## Instructions for the task
Could you edit the records from the line with "Go to Security Advanced questionnaire button" up to and including the last line of the records, putting "control" in place of "button" and leaving everything else unchanged? Leave the pictures out of your answer.

## Dataset
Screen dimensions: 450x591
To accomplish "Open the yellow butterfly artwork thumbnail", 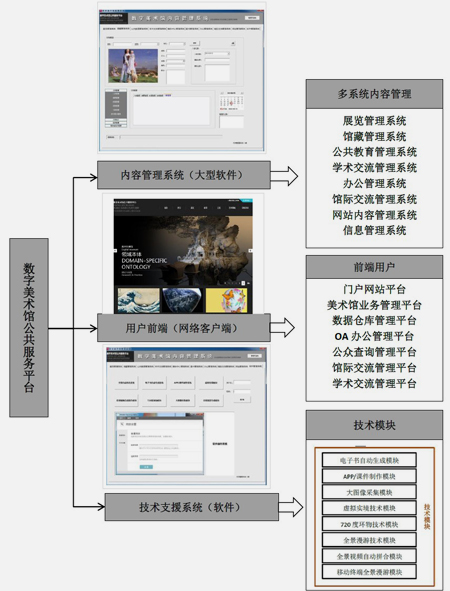I will pyautogui.click(x=227, y=300).
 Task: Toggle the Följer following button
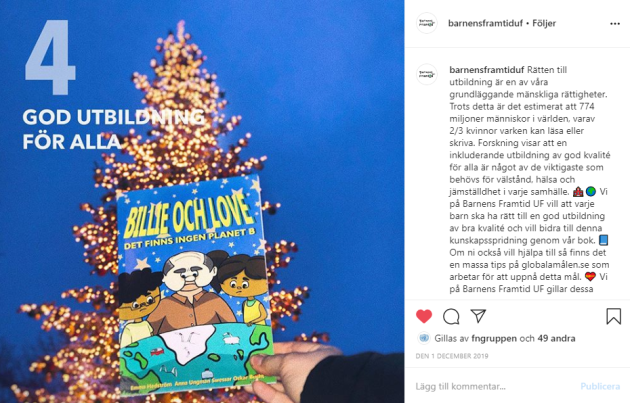coord(544,23)
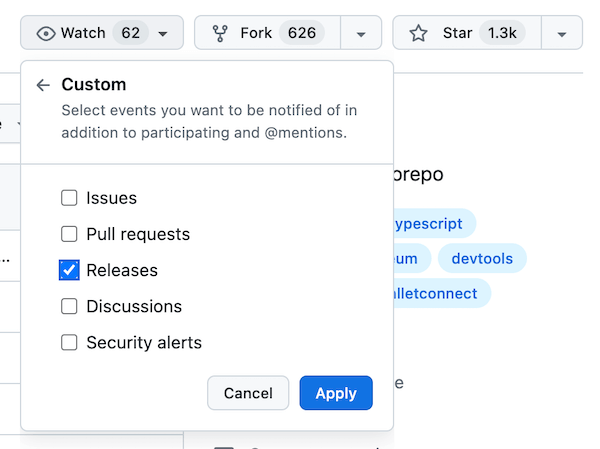Expand the Watch dropdown caret
This screenshot has width=600, height=449.
tap(163, 33)
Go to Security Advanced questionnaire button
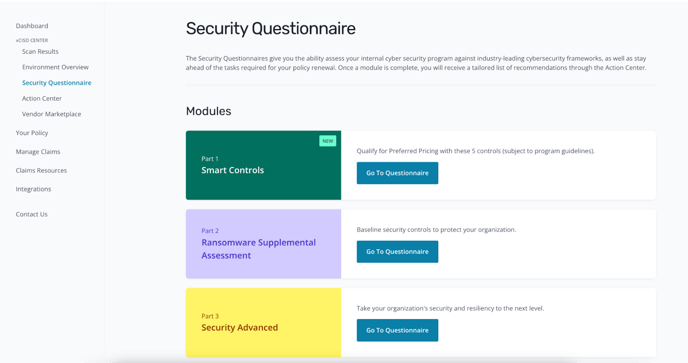The height and width of the screenshot is (363, 688). pos(397,330)
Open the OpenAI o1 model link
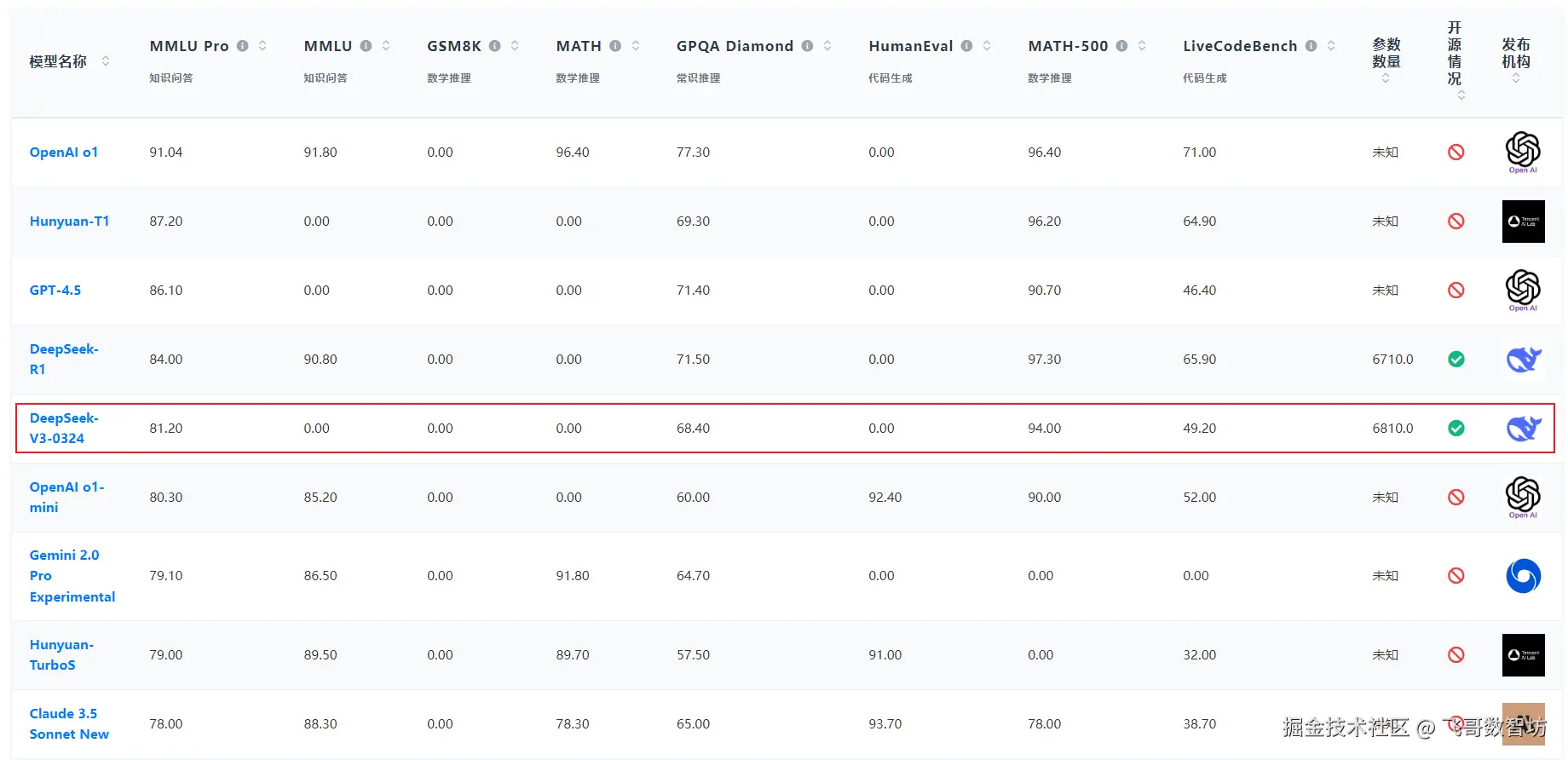Screen dimensions: 1568x760 click(x=64, y=153)
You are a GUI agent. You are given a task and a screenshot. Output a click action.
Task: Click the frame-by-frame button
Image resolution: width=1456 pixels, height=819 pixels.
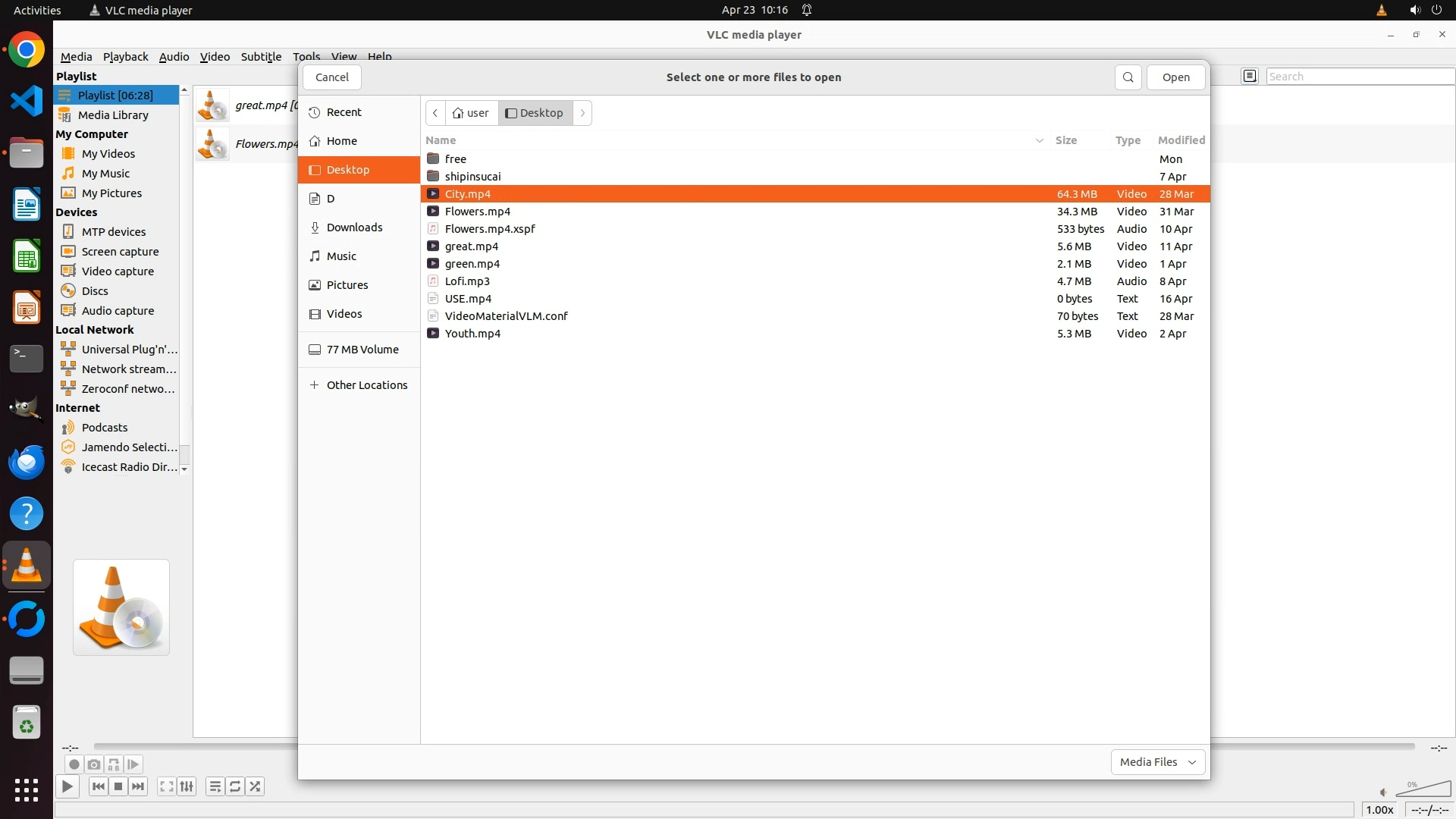point(133,764)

## Final result
Go to Security Advanced questionnaire control
The height and width of the screenshot is (363, 688). pos(397,330)
Open the OpenAI o1 model link
Screen dimensions: 1568x760 click(x=64, y=153)
You are a GUI agent. You are given a task and a screenshot. Output a click action.
Task: Click the frame-by-frame control
Image resolution: width=1456 pixels, height=819 pixels.
point(133,764)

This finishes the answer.